+++ Supplied passage
Fit 'nls': singular gradient matrix at initial parameter estimates

I'm new using 'nls' and I'm encountering problems finding the starting parameters. I've read several posts and tried various parameters and formula constructions but I keep getting errors.

This is a small example of what I'm doing and I'd very much appreciate if anyone could give me some tips!

# Data to which I want to fit a non-linear function
x <- c(0,  4, 13, 30, 63, 92)
y <- c(0.00000000, 0.00508822, 0.01103990, 0.02115466, 0.04036655, 0.05865331)
z <- 0.98

# STEPS:
# 1 pool, z fixed. This works.
fit <- nls(y ~ z * ((1 - exp(-k1*x))),
           start=list(k1=0))


# 2 pool model, z fixed
fit2 <- nls(y ~ z * (1 - exp(-k1*x)) + (1 - exp(-k2*x)),
            start=list(k1=0, k2=0)) # Error: singular gradient matrix at initial parameter estimates


# My goal: 2 pool model, z free
fit3 <- nls(y ~ z * (1 - exp(-k1*x)) + (1 - exp(-k2*x)),
            start=list(z=0.5, k1=0, k2=0))
Solution

  • It has been a while since you asked the question but maybe you are still interested in some comments:

    At least your fit2 works fine when one varies the starting parameters (see code and plots below). I guess that fit3 is then just a "too complicated" model given these data which follow basically just a linear trend. That implies that two parameters are usually sufficient to describe the data reasonable well (see second plot).
++++++
→ **Exercises to complete**
**A.** In the thread about fitting with nls, what error does the two-pool model with z fixed produce?
**B.** Rewrite the part of the thread about fitting with nls starting at "At least your" and ending at "(see second plot).", putting "initial values" in place of "starting parameters".
**C.** Continue the thread about fitting with nls from the point where it stops.
+++ Data
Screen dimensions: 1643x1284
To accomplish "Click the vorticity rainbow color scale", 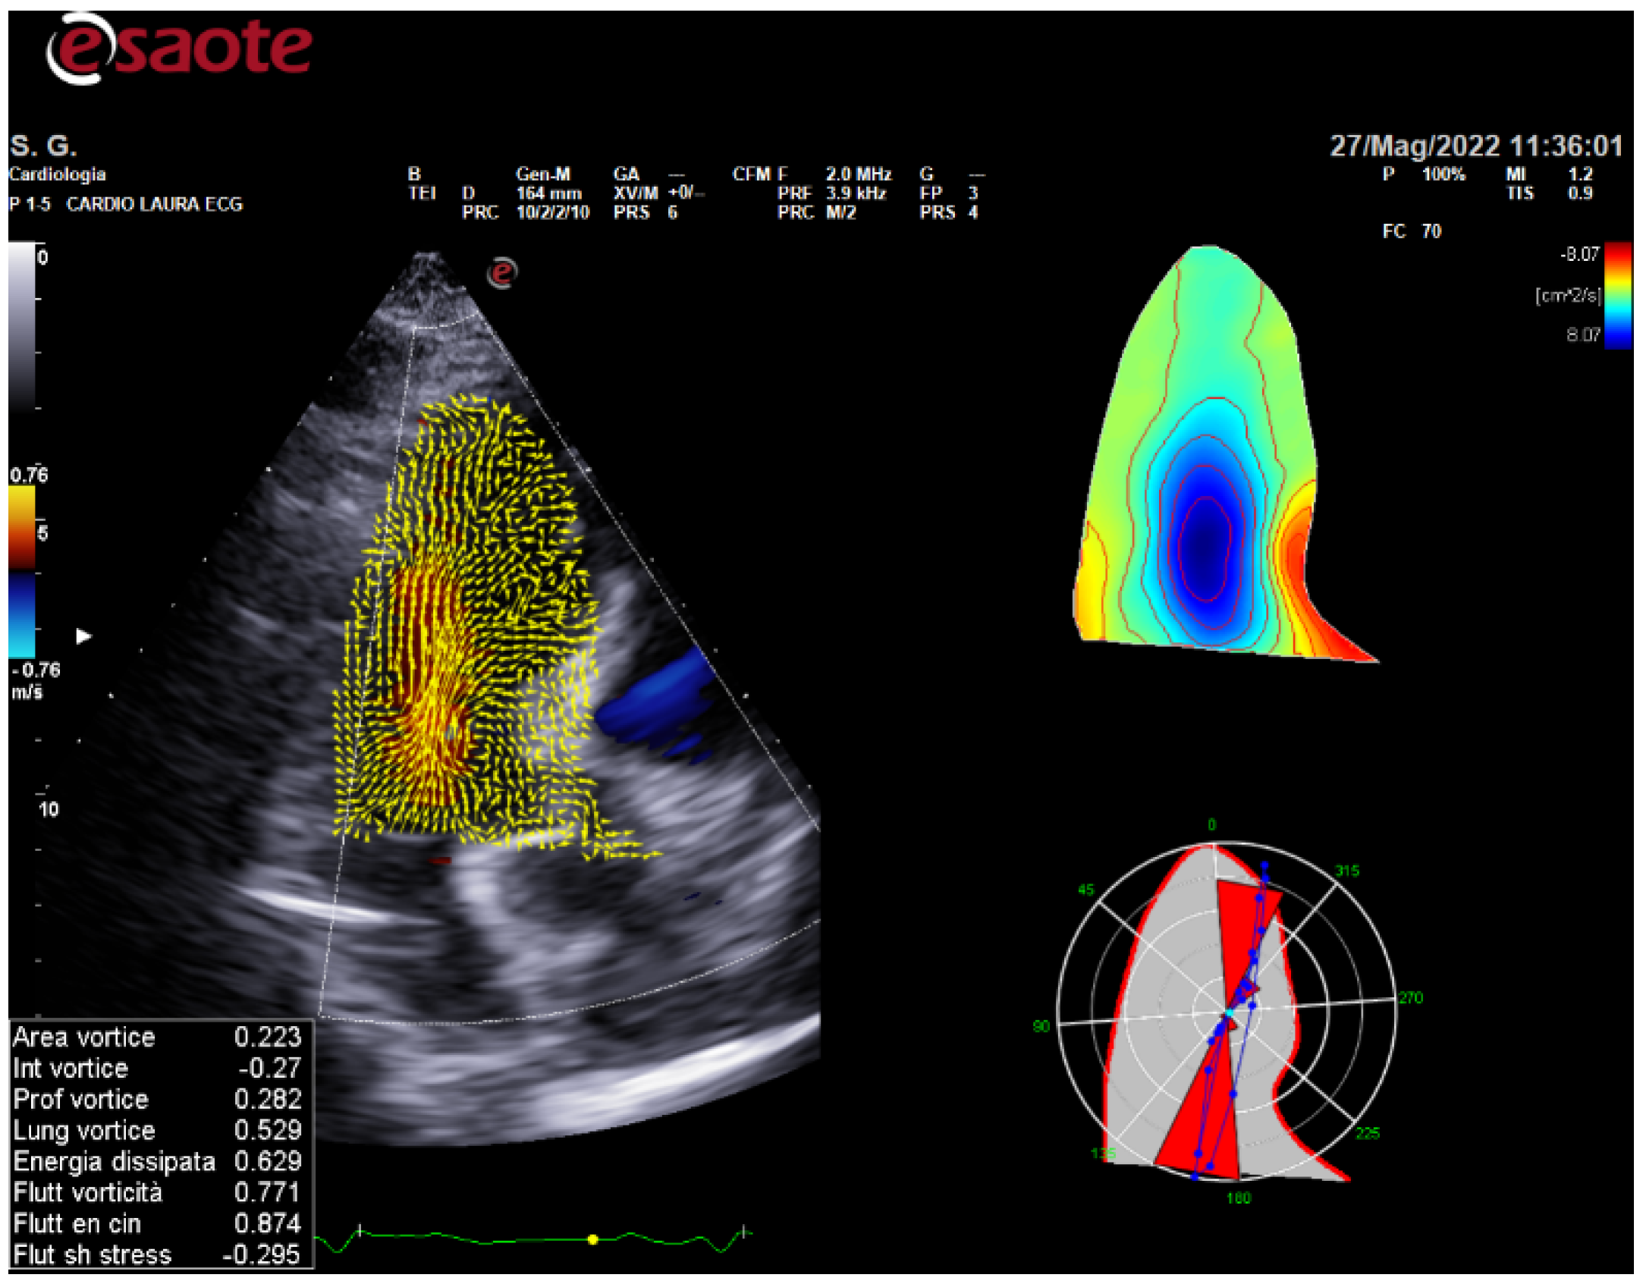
++++++
→ **Expected outputs**
**A.** Singular gradient matrix at initial parameter estimates.

**B.**
At least your fit2 works fine when one varies the initial values (see code and plots below). I guess that fit3 is then just a "too complicated" model given these data which follow basically just a linear trend. That implies that two parameters are usually sufficient to describe the data reasonable well (see second plot).

**C.**
    So as a general hint: When you obtain

    singular gradient matrix at initial parameter estimates

    you can

    1) vary the starting values/your initial parameter estimates

    and/or

    2) try to simplify your model by looking for redundant parameters which usually cause troubles.

    I also highly recommend to always plot the data first together with your initial guesses (check also this question).

    Here is a plot showing the outcome for your fit, fit2 and a third function defined by me which is given in the code below:

    enter image description here

    As you can see, there is almost no difference between your fit2 and the function which has a variable z and one additional exponential. Two parameters seem pretty much enough to describe the system reasonable well (also one is already quite good represented by the black line in the plot above). If you then want to fit a line through a certain data point, you can also check out this answer.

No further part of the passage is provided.